One element clearly missing from the U.S. patent system is a meaningful measure of patent quality. Wagner, however, is setting out to remedy that situation. He is doing research on creating a "quick and dirty way to see which patents meet standards and which do not." This quantifiable rating system would give companies a score that they could use to see how useful a patent would be for an invention. Some obvious factors would be looking at whether a patent is novel, and whether it creates a technique in a non-obvious way. Other factors include questioning whether a patent creates a leap ahead in technology, and analyzing the depth of detail provided by the patent applicant. "The idea is to use reasonable data and weight factors to get a ranking," says Wagner.
Wagner notes that his rating system wouldn't be used in litigation, but could enhance efficiency in the patent system. If such a rating system had been in place a decade ago, RIM could have foreseen an NTP dispute on the horizon. RIM could have "looked at patents and asked, 'Are these worth worrying about?' We don't want companies to make mistakes figuring out which patents are and aren't good when they are investing their money." Although this scoring system would come in handy, Wagner says he's just starting the research on what will be a "multiyear, ongoing project."
Time to Settle
The RIM and NTP patent dispute is magnified by the positions of the two companies in negotiations. RIM has everything to lose — its service and customers — while NTP on the surface has nothing to lose. If it can enforce its patent, it will get a big payday. If it loses, NTP is in the same position it is today. "The threat to shut down BlackBerry is NTP's best leverage, but on the other hand, NTP cuts off its own licensing revenue stream if it kills BlackBerry's golden goose," says Werbach. "NTP wants RIM to make piles of money [as long as] it's under an arrangement where NTPt gets a significant chunk of it."
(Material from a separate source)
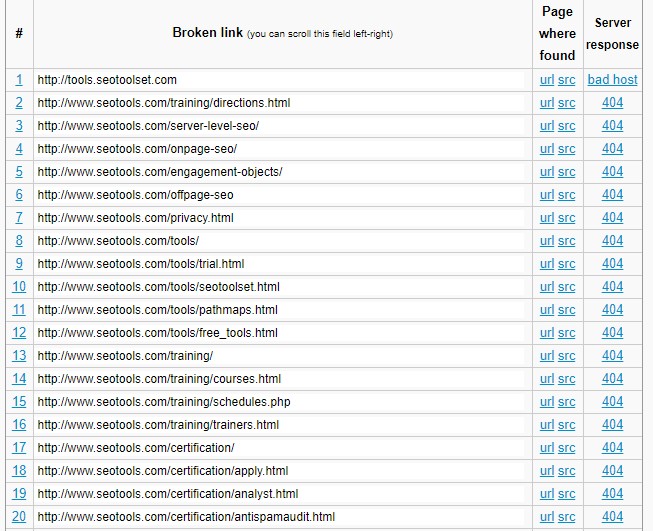Click row number 14 link
This screenshot has height=531, width=653.
[x=19, y=379]
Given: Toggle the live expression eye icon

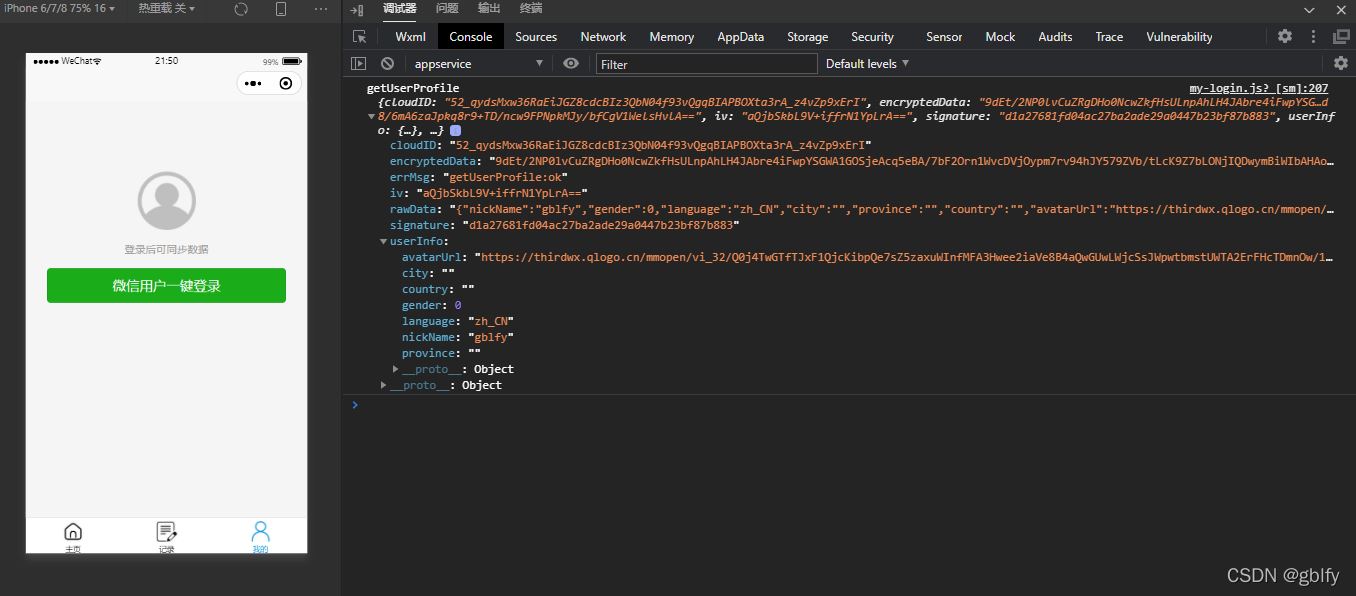Looking at the screenshot, I should pyautogui.click(x=571, y=64).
Given the positions of both RIM and NTP, the experts agree that the two parties should, and probably will, settle. While it's natural for RIM to want to keep all of its business earnings, NTP won't get anything if it shuts down RIM. No one wins. Another reason the two parties will most likely settle is that whatever the courts rule, appeals are likely to drag the bickering out for years. Whatever happens on February 24, it would be three years before anything becomes final, says Wagner. "At the end of the day, these two parties have to settle. And since they have almost settled before, the judge is going to put the spurs in them" to do that.